Liebe Leserinnen und Leser, ich will Sie nicht ermüden, weshalb ich an dieser Stelle auf die Darstellung der Folgen des Klimawandels auf die Landwirtschaft und die Fischerei verzichte. Natürlich sind für die wenig ermutigenden Studien ausschließlich Klima-Hysteriker verantwortlich. Lassen Sie sich daher auch von den Prognosen nicht irritieren, die uns Probleme bei der Ernährungslage der Weltbevölkerung vorhersagen. Denn Michael Kretschmer (CDU) weiß: "Die Leute lehnen diese Klima-Hysterie ab." Schauen wir uns alles in bewundernswerter Ruhe an und betreiben anschließend ein bisschen Placebo-Politik - so wie es die Bundeskanzlerin für gewöhnlich tut.

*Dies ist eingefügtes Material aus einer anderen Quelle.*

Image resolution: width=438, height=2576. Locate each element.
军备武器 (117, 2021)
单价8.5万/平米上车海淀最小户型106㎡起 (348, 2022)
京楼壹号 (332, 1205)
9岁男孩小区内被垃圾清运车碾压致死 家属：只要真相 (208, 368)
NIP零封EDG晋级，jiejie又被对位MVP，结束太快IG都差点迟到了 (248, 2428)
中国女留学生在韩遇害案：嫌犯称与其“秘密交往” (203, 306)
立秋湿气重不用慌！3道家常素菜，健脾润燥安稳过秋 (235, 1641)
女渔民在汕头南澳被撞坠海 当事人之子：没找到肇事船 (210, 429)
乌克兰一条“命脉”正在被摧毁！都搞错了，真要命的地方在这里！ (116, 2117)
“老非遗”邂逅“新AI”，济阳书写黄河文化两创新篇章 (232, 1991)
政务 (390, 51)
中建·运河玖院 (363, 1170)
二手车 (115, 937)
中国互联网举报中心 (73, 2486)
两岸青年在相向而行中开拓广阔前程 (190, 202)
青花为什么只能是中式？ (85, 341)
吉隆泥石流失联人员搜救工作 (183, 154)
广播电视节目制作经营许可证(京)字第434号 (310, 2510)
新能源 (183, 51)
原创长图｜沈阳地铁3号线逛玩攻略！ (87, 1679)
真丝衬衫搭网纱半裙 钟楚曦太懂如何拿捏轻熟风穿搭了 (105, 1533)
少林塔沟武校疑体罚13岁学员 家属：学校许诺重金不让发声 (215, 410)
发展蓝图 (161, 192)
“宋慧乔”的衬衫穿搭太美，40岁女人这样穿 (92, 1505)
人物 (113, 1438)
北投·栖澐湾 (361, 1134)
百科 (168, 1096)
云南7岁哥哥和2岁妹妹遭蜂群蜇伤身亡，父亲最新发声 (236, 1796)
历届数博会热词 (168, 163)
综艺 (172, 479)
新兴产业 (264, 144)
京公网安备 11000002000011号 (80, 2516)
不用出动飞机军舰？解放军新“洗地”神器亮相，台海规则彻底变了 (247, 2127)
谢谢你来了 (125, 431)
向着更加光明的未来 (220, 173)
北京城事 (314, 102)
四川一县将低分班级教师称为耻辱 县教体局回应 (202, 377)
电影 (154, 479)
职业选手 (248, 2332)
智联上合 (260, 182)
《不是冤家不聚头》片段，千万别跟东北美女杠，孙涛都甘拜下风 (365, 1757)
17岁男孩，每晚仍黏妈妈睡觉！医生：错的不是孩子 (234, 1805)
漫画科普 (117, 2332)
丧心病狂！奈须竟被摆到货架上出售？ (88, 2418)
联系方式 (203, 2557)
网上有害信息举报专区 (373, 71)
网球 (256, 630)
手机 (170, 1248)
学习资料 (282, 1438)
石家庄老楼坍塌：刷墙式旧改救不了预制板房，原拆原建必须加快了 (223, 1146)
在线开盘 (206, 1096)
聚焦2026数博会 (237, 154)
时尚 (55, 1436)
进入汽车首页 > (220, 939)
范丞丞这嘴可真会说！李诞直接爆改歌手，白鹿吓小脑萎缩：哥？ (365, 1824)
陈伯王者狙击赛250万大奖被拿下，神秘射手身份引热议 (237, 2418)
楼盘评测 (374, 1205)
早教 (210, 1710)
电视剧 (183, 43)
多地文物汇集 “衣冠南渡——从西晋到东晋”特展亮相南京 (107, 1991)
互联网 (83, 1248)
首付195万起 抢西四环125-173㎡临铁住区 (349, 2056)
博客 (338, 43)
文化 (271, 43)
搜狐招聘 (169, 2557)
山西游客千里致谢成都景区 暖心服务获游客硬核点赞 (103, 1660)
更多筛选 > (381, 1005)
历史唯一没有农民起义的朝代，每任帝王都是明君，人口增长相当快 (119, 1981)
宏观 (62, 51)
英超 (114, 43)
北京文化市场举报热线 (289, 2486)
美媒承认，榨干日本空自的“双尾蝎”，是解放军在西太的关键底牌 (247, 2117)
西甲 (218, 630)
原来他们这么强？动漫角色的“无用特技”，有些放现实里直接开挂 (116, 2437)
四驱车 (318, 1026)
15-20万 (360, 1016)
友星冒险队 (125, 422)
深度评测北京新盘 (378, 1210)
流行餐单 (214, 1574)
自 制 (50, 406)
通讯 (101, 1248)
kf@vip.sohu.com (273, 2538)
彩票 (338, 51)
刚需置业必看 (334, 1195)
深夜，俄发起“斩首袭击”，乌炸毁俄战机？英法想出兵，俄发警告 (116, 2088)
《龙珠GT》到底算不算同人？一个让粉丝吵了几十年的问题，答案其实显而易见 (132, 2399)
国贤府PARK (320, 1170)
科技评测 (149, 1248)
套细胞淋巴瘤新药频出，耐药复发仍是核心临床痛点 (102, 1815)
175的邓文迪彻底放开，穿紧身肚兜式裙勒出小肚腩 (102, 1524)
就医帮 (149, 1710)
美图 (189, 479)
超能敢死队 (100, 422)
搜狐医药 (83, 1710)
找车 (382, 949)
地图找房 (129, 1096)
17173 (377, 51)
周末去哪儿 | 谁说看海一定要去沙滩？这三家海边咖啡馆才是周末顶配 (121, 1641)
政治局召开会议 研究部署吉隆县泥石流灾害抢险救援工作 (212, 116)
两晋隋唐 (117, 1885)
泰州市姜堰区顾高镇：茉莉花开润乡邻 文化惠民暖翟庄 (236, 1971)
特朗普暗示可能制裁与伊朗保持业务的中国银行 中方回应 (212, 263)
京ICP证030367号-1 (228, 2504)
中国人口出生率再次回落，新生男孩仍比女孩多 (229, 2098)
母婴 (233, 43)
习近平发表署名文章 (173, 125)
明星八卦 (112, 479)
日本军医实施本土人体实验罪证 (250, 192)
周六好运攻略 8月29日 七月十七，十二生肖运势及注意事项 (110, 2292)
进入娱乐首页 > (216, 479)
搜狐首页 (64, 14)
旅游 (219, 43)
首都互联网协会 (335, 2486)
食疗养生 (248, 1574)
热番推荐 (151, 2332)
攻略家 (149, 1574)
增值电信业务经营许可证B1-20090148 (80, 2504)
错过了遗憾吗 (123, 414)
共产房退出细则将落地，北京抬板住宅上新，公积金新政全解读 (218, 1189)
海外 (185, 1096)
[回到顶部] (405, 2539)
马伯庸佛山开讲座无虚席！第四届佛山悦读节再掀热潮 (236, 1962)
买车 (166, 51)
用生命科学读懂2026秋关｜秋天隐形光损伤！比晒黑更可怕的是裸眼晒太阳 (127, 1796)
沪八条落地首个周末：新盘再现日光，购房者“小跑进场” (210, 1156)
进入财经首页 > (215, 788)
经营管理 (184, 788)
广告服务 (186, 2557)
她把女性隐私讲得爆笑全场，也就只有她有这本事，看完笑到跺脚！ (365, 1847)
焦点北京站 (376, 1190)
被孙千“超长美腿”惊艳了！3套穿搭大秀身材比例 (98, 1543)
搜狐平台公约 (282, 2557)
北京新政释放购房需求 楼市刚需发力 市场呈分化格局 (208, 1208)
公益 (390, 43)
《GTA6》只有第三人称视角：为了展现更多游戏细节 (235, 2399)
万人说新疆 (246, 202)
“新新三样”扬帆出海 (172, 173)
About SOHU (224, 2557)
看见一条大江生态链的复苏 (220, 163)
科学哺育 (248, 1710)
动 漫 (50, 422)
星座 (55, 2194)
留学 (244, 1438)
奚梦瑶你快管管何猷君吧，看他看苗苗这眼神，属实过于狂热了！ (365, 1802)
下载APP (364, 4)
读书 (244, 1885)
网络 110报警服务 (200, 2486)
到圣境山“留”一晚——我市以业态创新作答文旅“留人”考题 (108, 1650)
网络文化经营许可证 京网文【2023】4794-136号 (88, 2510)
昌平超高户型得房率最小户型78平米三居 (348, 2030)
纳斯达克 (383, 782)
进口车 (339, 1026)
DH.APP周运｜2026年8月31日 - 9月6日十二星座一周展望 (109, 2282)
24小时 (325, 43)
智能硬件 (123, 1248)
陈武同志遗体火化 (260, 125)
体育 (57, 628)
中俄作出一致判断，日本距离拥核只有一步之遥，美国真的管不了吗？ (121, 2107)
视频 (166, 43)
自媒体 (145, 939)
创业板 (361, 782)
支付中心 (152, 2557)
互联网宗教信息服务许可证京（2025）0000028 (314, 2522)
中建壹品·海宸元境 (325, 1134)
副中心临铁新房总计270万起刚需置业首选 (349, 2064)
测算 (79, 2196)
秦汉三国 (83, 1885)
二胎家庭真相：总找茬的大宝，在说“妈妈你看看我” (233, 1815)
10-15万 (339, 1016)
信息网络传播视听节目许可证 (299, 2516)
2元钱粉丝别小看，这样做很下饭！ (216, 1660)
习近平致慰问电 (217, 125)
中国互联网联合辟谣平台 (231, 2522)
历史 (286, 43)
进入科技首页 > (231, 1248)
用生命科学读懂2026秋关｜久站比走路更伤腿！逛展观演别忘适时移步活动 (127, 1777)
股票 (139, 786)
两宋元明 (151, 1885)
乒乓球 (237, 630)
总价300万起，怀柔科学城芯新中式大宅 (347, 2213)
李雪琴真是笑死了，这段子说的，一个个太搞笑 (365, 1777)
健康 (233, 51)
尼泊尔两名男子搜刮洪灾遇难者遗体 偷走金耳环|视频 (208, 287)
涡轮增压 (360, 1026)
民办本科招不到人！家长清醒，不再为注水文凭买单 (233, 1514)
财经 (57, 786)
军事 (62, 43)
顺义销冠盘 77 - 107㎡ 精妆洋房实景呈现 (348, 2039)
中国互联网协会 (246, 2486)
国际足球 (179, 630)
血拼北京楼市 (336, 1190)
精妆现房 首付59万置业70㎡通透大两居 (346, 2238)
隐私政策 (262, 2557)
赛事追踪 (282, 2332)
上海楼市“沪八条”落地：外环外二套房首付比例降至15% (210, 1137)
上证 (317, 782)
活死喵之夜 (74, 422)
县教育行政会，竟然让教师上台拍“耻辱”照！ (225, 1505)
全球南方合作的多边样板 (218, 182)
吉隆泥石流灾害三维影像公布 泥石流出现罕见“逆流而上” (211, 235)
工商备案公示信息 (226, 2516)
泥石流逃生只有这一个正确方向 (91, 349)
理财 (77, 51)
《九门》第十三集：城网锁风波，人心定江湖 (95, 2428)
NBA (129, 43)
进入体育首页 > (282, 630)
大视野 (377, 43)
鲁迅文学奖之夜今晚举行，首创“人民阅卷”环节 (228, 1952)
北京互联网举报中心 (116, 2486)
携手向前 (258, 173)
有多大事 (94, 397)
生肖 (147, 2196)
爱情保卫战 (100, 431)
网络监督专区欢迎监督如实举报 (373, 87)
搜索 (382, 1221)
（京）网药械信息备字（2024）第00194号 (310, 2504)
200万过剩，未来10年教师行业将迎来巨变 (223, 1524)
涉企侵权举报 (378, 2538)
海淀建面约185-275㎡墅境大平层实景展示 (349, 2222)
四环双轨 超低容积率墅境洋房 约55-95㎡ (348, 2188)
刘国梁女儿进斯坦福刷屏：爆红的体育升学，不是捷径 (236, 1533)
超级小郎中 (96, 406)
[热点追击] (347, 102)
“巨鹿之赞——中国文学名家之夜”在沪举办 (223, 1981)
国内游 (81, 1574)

Dumm für Michael Kretschmer, dass der Klimawandel in Wahrheit außerordentlich beunruhigend ist. Die vorliegenden Daten liegen leider am oberen Rand der Prognosen, teilweise gehen sie sogar darüber hinaus, die schlimmsten Vorhersagen scheinen sich also zu bewahrheiten. Mit anderen Worten: Das, was der sächsische Ministerpräsident abwertend als "Hysterie" bezeichnet (laut Duden: nervöse Aufgeregtheit, Erregtheit, Erregung, Überspanntheit), kann sich auf handfeste und überprüfbare Fakten berufen. Da der globale CO2-Ausstoß von Treibhausgasen ungebremst weitergeht, 2018 erreichte er der Internationalen Energieagentur zufolge mit einem Plus von 1,8 Prozent und insgesamt 33,1 Gigatonnen einen neuen Rekord [6], sollten wir wirklich hochgradig besorgt sein.

Michael Kretschmer tut sich keinen Gefallen, wenn er sich in die Riege der postfaktischen Leugner oder Abwiegler einreiht, denn auch der AfD-Vorsitzende Alexander Gauland kämpft gegen die vermeintliche Klima-Hysterie. Natürlich darf man über den besten Weg zur Klimaneutralität streiten, wer aber deren Notwendigkeit in Abrede stellt, versündigt sich an der Zukunft künftiger Generationen. Ruhe und Sachlichkeit dürfen kein Synonym für Ignoranz sein. Und Diffamierungen sollten sich für einen Ministerpräsidenten von selbst verbieten.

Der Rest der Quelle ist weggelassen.